EXTRACTED RECORDS:
__________

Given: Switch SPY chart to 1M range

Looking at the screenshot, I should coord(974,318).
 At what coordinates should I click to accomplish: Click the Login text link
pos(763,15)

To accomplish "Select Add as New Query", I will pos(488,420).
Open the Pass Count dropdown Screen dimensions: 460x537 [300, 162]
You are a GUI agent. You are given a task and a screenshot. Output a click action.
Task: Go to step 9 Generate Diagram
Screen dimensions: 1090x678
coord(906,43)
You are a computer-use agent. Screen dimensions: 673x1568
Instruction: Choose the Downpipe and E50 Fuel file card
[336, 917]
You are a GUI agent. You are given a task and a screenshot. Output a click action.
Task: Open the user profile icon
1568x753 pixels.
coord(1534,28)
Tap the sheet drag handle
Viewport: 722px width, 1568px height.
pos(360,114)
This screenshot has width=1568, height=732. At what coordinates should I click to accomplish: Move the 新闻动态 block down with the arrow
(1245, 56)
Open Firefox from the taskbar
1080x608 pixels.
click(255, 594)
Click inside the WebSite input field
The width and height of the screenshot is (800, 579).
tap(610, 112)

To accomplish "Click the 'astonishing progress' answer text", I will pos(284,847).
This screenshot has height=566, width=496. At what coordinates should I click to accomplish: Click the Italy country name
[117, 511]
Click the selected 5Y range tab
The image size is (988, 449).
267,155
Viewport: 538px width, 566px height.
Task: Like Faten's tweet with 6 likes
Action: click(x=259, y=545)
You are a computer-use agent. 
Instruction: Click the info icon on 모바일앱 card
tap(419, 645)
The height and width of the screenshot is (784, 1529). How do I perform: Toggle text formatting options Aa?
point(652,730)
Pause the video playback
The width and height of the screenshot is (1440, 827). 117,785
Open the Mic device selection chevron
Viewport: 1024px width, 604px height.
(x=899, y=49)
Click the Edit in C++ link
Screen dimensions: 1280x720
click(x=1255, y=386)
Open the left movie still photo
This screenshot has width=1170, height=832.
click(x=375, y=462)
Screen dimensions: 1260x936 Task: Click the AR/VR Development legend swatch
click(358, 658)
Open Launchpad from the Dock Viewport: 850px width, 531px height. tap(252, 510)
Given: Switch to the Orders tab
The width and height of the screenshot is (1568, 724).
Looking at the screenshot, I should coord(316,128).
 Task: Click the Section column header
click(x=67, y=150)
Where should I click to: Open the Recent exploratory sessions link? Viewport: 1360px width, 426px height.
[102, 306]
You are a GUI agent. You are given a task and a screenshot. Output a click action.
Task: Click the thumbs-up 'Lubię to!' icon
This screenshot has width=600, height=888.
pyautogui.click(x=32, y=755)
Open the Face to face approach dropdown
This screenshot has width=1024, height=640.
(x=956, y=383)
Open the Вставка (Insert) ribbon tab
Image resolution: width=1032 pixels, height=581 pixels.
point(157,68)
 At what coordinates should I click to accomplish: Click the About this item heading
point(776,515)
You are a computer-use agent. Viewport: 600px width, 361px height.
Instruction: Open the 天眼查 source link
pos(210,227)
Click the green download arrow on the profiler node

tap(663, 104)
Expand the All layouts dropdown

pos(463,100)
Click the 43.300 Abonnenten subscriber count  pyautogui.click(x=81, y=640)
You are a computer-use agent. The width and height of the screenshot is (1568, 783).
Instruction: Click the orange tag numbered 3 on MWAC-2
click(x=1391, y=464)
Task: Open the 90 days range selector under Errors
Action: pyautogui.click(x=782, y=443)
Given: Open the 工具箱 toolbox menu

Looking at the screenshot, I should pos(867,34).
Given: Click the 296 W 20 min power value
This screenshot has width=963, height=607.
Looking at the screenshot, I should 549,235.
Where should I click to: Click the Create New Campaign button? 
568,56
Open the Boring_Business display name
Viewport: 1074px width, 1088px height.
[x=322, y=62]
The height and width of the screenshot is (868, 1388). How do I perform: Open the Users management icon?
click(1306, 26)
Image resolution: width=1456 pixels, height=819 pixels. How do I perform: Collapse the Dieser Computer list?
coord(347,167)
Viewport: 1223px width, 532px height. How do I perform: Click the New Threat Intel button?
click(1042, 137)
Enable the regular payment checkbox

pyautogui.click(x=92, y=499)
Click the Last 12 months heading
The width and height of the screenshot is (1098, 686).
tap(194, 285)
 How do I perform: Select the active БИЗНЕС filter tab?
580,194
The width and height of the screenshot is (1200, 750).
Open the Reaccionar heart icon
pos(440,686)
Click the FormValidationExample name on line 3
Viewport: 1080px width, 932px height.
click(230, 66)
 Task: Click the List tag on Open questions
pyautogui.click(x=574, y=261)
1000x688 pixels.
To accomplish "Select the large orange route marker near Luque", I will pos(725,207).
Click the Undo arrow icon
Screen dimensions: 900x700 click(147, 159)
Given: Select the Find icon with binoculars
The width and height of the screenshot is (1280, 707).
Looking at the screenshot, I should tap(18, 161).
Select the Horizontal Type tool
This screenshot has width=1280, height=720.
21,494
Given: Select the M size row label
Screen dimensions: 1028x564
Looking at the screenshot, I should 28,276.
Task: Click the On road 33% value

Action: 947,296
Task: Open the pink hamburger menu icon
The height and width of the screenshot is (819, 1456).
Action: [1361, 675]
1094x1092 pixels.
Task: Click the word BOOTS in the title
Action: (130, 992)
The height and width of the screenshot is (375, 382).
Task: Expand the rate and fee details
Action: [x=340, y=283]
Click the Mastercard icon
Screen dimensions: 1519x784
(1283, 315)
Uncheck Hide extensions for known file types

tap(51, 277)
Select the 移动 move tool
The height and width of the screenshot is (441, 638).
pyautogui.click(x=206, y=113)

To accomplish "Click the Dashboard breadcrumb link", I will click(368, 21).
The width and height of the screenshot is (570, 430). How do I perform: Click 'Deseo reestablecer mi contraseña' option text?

__________

Please copy out the entries above, word for word, from the line with "Given: Select the M size row label" through the end of the entries.

RIGHT ANSWER:
Given: Select the M size row label
Screen dimensions: 1028x564
Looking at the screenshot, I should 28,276.
Task: Click the On road 33% value

Action: 947,296
Task: Open the pink hamburger menu icon
The height and width of the screenshot is (819, 1456).
Action: [1361, 675]
1094x1092 pixels.
Task: Click the word BOOTS in the title
Action: (130, 992)
The height and width of the screenshot is (375, 382).
Task: Expand the rate and fee details
Action: [x=340, y=283]
Click the Mastercard icon
Screen dimensions: 1519x784
(1283, 315)
Uncheck Hide extensions for known file types

tap(51, 277)
Select the 移动 move tool
The height and width of the screenshot is (441, 638).
pyautogui.click(x=206, y=113)

To accomplish "Click the Dashboard breadcrumb link", I will click(368, 21).
The width and height of the screenshot is (570, 430). How do I perform: Click 'Deseo reestablecer mi contraseña' option text?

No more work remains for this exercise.